Maka nggak heran saat pertama saya hijrah ke Singapura, semua harga terlihat mahal sekali, apalagi di Singapura masih banyak produk Indonesia yang dijual. Susah untuk nggak membandingkan harga. Memang sangat disarankan untuk tidak mengkonversi harga barang Singapura ke harga rupiah, pasti akan sakit hati dibuatnya. Apalagi sekarang rupiah lagi anjlok-anjloknya.
#4 Terlalu kompetitif dan kurang santai
Menurut saya, orang Singapura dan Madura itu sama-sama pekerja keras. Kerja keras orang Singapura sudah sangat populer dengan budaya kiasu-nya, begitu juga dengan kerja keras warung Madura yang konon hanya akan tutup pas hari kiamat.
Tapi, ada satu hal yang orang Singapura perlu belajar dari orang Madura, yaitu seni hidup lebih santai dan berserah diri. Semua itu tidak lepas dengan falsafah kehidupan orang Madura bahwa segala hal di muka bumi itu milik Allah dan semua sudah ada ketetapanNya. Hanya orang Madura yang dengan yakin mengecer bensin di depan pom bensin Pertamina.
Kebiasaan pasrah itu agak membuat saya keteteran saat sampai di Singapura. Semua terasa seperti terburu-buru, serba kompetitif, dan kurang santai. Belum lagi banyak kabar kasus percobaan bunuh diri yang marak terjadi di lingkungan kampus. Nggak heran di sini banyak workshop pencegahan bunuh diri. Berbeda dengan orang Madura yang memang sudah santai dari sananya, tidak perlu lagi diajari untuk bersikap pasrah dan berserah.

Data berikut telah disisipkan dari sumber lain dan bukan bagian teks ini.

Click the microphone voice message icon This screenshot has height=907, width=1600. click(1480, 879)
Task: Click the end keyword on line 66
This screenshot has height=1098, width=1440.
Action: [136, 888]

Pada akhirnya semua ini memang soal sudut pandang. Sebagus-bagusnya Singapura dan segala kemajuan ekonomi dan pendidikannya, tetap aja tidak ada tempat yang sempurna. Mereka tetap perlu belajar seni hidup berserah diri. Begitu juga dengan Madura yang perlu memperbaiki kualitas pendidikan masyarakatnya agar tidak kalah bersaing tapi tetap tidak kehilangan filosofi hidup seimbangnya.
Buat saya pribadi, seaneh-anehnya kelakuan para warga Madura, tetap ada banyak hal yang sudah telanjur melekat dan pasti jadi kerinduan tersendiri ketika jauh dari rumah. Merantau memanglah cara terbaik untuk bisa lebih menghargai hal-hal kecil di rumah yang mungkin sebelumnya terasa biasa saja.